Application in the educational field
Bijou's empirical behaviorism focuses broadly on the evolutionary process and human development, with which it has been especially linked with childhood and has found an applicability in the educational field. In fact, Bijou's own work was largely based on employing behavioral methods and conditioning for promote the learning of children in schools , both in the cases in which they could follow ordinary schooling and in those that presented difficulties for it.
It was based on the idea that it is necessary to monitor the performance and development of learning continuously, as well as the idea of the importance of the teacher as a transmitter of knowledge and the need to decide what, how and when to apply them (remember that for most behaviorism the subject is passive in the generation of the association).
Also, they must be taken into account the background and the consequences of the subject's behavior and try to control the stimuli in order to direct the learning of the behaviors. It is also proposed to work with parents in order to encourage them to provide educational guidelines and enriching environments for the child.

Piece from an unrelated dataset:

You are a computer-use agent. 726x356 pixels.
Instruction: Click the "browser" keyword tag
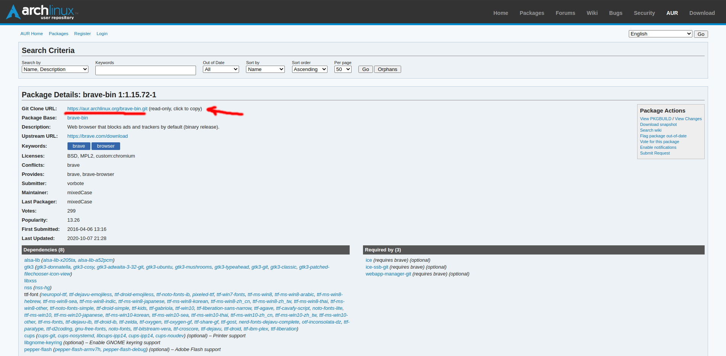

Although this view does not take into account the existence of cognitive and volitional aspects, or the role of motivation and the search for a meaning to what has been learned, and as a theory has been overtaken by other currents that do take them into account, the truth is that that the empirical behaviorism of Bijou has contributed to generate one of the first educational models directed on the basis of what was considered a learning methodology based on the scientific study of human behavior.
- Mills, J. A. (2000). Control: A History of Behavioral Psychology. New York University Press.